34th Police Commissioner of Dhaka Metropolitan Police
- In office 29 October 2022 – 30 September 2023
- Appointed by: Minister of Home Affairs
- Preceded by: Shafiqul Islam
- Succeeded by: Habibur Rahman

Personal details
- Born: 1 October 1964 (age 61) Bhuapur, East Pakistan, Pakistan
- Education: Sher-e-Bangla Agricultural University Police Training Bangladesh Police Academy
- Awards: Bangladesh Police Medal; President Police Medal;
- Police career
- Allegiance: Bangladesh
- Branch: Bangladesh Police
- Service years: 1991–2023
- Status: Retired
- Rank: Addl. IGP

= Khandker Golam Faruq =

Bangladeshi police officer

Khandker Golam Faruq is a retired Bangladeshi police officer and an additional inspector general of police of the Bangladesh Police. He served as the 35th commissioner of DMP. Prior to joining there, he was the 13th rector of Police Staff College Bangladesh. Before that he served as principal of Bangladesh Police Academy, Sardah, Rajshahi. He is a former deputy inspector general of the Chittagong Range of Bangladesh Police.

== Early life and education ==
Faruq hailed from Ghatandi village in Bhuapur Upazila, Tangail District. He completed his graduation from Sher-e-Bangla Agricultural University. He holds a master's degree in political science from a private university.

== Career ==
Faruq joined the Bangladesh Police on 20 January 1991 with the 12th Bangladesh Civil Service batch. He served in the 4th Armed Police Battalion based in Bogra District. He then went on to serve in the Chittagong Metropolitan Police and Khagrachari District police.

Faruq was the superintendent of police of Thakurgaon District in 2005.

In 2006, Faruq was awarded the Bangladesh Police Medal. He served as the assistant superintendent of police of Dhaka District.
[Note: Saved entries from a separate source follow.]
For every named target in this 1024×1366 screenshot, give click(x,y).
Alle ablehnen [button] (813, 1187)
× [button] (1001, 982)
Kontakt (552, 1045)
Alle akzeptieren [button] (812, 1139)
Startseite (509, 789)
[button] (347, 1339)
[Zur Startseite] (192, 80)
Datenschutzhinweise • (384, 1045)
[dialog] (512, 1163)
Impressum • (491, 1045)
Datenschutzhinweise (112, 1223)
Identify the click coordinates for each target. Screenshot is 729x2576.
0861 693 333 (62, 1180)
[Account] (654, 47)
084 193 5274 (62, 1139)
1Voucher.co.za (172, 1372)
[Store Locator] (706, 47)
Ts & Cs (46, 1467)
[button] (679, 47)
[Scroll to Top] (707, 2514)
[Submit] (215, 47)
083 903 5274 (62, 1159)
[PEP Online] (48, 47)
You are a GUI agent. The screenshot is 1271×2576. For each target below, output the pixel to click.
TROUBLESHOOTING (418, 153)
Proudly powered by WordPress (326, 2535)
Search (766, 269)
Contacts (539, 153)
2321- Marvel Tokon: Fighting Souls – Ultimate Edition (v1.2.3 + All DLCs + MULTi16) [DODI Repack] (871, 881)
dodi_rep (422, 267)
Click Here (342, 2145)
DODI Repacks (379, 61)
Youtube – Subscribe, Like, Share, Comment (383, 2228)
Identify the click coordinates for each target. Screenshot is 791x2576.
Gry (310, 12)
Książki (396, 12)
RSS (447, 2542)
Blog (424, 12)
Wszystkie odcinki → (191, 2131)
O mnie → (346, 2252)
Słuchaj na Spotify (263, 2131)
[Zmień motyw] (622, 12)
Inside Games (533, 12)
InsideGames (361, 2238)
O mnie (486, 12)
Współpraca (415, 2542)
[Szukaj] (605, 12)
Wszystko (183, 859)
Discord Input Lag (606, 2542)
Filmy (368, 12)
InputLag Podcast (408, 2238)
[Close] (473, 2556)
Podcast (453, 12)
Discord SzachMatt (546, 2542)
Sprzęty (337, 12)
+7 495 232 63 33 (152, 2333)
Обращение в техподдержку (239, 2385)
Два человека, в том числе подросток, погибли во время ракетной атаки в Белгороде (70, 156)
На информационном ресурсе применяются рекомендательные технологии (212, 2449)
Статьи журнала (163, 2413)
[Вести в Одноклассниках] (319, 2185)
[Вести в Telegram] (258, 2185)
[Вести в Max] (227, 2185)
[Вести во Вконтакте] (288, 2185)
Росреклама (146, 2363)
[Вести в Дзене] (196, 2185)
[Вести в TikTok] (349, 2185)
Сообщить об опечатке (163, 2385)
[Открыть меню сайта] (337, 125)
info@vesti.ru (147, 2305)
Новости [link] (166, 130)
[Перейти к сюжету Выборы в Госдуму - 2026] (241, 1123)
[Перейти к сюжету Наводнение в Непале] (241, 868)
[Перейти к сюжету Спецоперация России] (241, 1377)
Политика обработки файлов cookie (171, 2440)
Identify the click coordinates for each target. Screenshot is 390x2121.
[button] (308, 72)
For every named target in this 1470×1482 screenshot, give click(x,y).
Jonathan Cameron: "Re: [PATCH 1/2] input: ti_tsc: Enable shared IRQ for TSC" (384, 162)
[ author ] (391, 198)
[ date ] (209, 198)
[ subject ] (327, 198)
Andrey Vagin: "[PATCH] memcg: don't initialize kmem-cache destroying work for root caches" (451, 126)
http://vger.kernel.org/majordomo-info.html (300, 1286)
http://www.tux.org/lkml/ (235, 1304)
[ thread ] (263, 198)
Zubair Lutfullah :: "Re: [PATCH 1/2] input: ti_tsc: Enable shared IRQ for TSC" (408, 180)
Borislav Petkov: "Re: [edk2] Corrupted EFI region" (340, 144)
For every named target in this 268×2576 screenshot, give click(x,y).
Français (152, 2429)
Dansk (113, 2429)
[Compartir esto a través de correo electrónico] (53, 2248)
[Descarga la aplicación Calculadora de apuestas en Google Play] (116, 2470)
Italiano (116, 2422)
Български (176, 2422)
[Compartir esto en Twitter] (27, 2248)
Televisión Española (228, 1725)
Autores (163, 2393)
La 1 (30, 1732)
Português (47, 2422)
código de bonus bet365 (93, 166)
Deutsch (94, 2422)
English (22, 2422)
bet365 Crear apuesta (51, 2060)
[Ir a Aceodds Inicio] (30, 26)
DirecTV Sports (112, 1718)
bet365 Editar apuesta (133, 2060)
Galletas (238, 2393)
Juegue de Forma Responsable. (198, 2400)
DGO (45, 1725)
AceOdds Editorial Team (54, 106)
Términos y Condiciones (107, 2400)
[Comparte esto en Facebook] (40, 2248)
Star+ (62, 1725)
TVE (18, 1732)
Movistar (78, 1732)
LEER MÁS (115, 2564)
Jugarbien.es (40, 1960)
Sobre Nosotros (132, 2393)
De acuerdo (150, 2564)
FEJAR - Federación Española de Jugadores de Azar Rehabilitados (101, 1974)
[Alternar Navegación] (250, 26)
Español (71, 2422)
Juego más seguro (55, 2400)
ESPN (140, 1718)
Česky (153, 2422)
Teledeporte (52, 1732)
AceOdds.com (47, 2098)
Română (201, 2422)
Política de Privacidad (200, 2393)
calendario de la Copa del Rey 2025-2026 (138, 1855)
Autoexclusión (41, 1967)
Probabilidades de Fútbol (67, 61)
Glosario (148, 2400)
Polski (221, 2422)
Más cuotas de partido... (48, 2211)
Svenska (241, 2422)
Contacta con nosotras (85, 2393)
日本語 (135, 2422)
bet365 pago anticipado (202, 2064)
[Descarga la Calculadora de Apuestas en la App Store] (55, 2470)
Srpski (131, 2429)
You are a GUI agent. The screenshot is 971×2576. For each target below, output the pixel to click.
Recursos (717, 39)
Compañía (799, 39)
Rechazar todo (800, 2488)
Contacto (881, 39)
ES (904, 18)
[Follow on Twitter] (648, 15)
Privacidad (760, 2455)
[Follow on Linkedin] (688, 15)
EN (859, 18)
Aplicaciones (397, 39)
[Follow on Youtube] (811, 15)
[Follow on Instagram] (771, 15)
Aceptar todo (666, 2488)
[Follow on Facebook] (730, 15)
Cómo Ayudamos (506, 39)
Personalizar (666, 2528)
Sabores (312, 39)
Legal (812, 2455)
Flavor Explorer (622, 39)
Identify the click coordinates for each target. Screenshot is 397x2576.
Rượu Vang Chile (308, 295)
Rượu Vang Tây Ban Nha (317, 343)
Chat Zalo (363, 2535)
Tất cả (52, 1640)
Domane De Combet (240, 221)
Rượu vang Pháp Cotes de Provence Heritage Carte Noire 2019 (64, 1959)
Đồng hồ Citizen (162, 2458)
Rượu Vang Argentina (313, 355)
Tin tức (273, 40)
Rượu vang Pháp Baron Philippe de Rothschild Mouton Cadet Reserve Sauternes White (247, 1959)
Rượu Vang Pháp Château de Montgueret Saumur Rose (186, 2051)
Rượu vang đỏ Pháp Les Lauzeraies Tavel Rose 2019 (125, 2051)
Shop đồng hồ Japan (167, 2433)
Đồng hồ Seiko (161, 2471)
In 2015, Faruq was awarded the President Police Medal. He was the additional deputy inspector general of police of the Dhaka Range when the Ashulia bank robbery was carried out in 2015 by Ansarullah Bangla Team. In 2016, Faruq was promoted to deputy inspector general of police from additional inspector general of police while serving as the joint commissioner of the Dhaka Metropolitan Police.

Al Jazeera showed a video of arsonists burning down homes of Santals, a tribal minority, in Gaibandha District in the presence of police officers of Rangpur Range in 2016; Faruq denied police were involved. In 2017, while Faruq was the deputy inspector general of police of the Rangpur Range, member of parliament Manzurul Islam Liton was murdered in Gaibandha, which falls under the Rangpur Range. In 2017, he arrested a Hindu man whose Facebook post, which allegedly "defamed prophet Mohammad", led to Hindu properties being attacked by Muslims.

Faruq was awarded the Bangladesh Police Medal again in 2018. In 2019, Awami League supporters gangraped a woman, who supported the opposition Bangladesh Nationalist Party, during election night. Faruq visited the victim, who was living in Noakhali District under the Chittagong Range commanded by Faruq.

Faruq also served as the SP in Mymensingh, Jamalpur, Kishoreganj, Jhalakathi and Thakurgaon.

Faruq, deputy inspector general of Chittagong Range, was moved to Cox's Bazar to oversee the police following the murder of Major Sinha Mohammed Rashed Khan. In September 2020, he was transferred to the Bangladesh Police Academy as its principal. He was promoted to additional inspector general of police in November 2020. He requested Cabinet Secretary Khandker Anwarul Islam to seek an opinion from police officers before appointing public prosecutors in lower courts.

On 23 October 2022, the government appointed him as the next commissioner of the Dhaka Metropolitan Police after Md. Shafiqul Islam retires. He attended the International Association of Police Academies conference in 2022 held at the Bangladesh Police Staff College. Prime Minister Sheikh Hasina spoke at the event and was received by Faruq in September. After the fall of the Sheikh Hasina-led Awami League government, a travel ban was imposed on him and his wife.